Robert Lewandowski w Borussii. Od Lewangłupskiego do Lewangolskiego

Na początku był Lewangłupskim, ale szybko stał się Lewangolskim. Robert Lewandowski w Borussii Dortmund nie miał łatwego startu, jednak pobyt w tym mieście i klubie kończył po królewsku.

Do Borussii z Lecha Poznań trafił za około 4,6 mln euro z koroną króla strzelców polskiej ligi. W Niemczech jednak ten tytuł szału nie robi, Lewandowski nie przychodził do BVB jako gwiazda. Trener Juergen Klopp nie zamierzał z jego powodu zmieniać taktyki, której centralną postacią był supersnajper Lucas Barrios. I to on właśnie grał na szpicy. Lewandowski występował dużo, albo jednak na skrzydle, albo za plecami Paragwajczyka. Klopp na niego stawiał, uczył go Bundesligi. A Polak był pojętnym uczniem.

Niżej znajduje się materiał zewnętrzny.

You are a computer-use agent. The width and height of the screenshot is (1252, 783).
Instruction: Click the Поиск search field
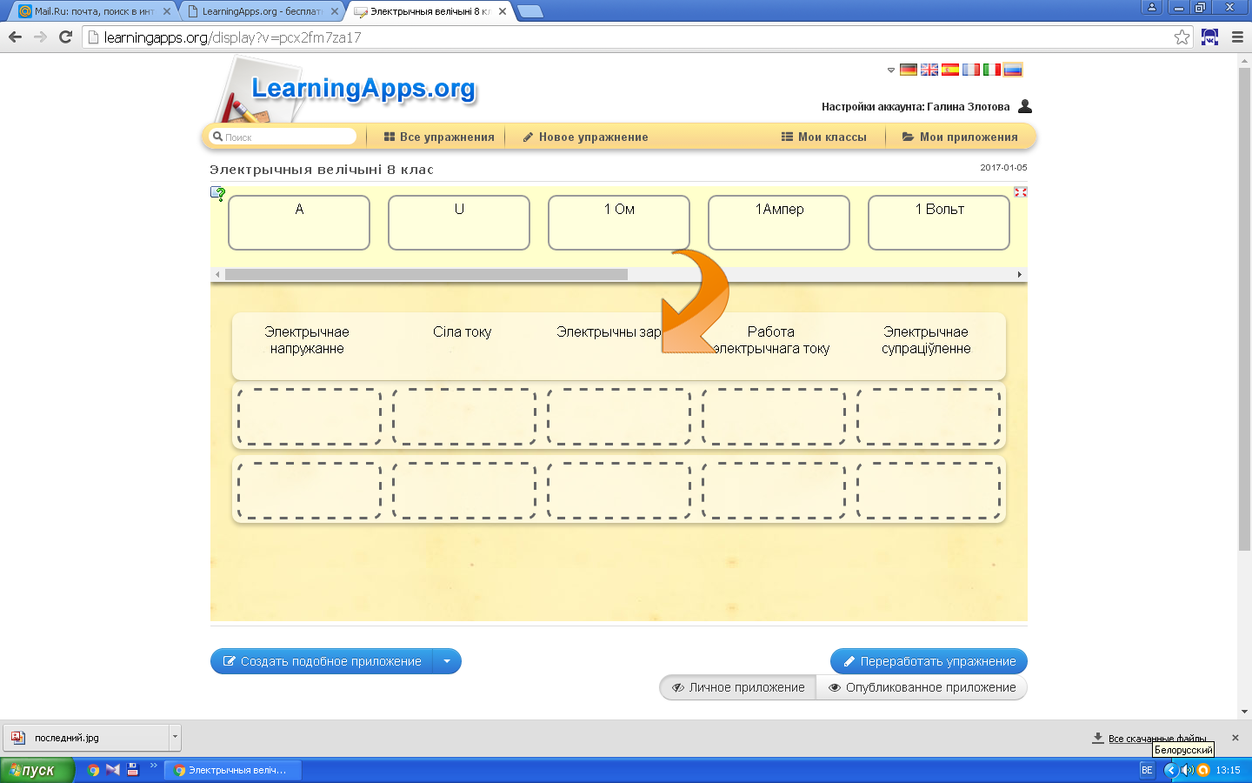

Musiał też sobie wyrobić grubą skórę, bo niemiecka prasa go nie oszczędzała. Dziennik "Bild" przerobił jego nazwisko na Lewandoofski, co można tłumaczyć Lewangłupski. Stacja WDR stworzyła o nim prześmiewczy film. Lewandowski był jednak twardy, nie dał się wyprowadzić z równowagi, robił swoje. Gdy Barrios odszedł z klubu, on stał się środkowym napastnikiem. Dojrzał już wtedy, worek z bramkami się rozwiązał. I zaczął być Lewangolskim.

Przez cztery lata gry w BVB doprowadził ten klub do dwóch mistrzostw Niemiec, krajowego pucharu, finału Ligi Mistrzów. Sam w ostatnim sezonie został królem strzelców Bundesligi. Łącznie w 183 meczach dla Borussii strzelił 103 gole.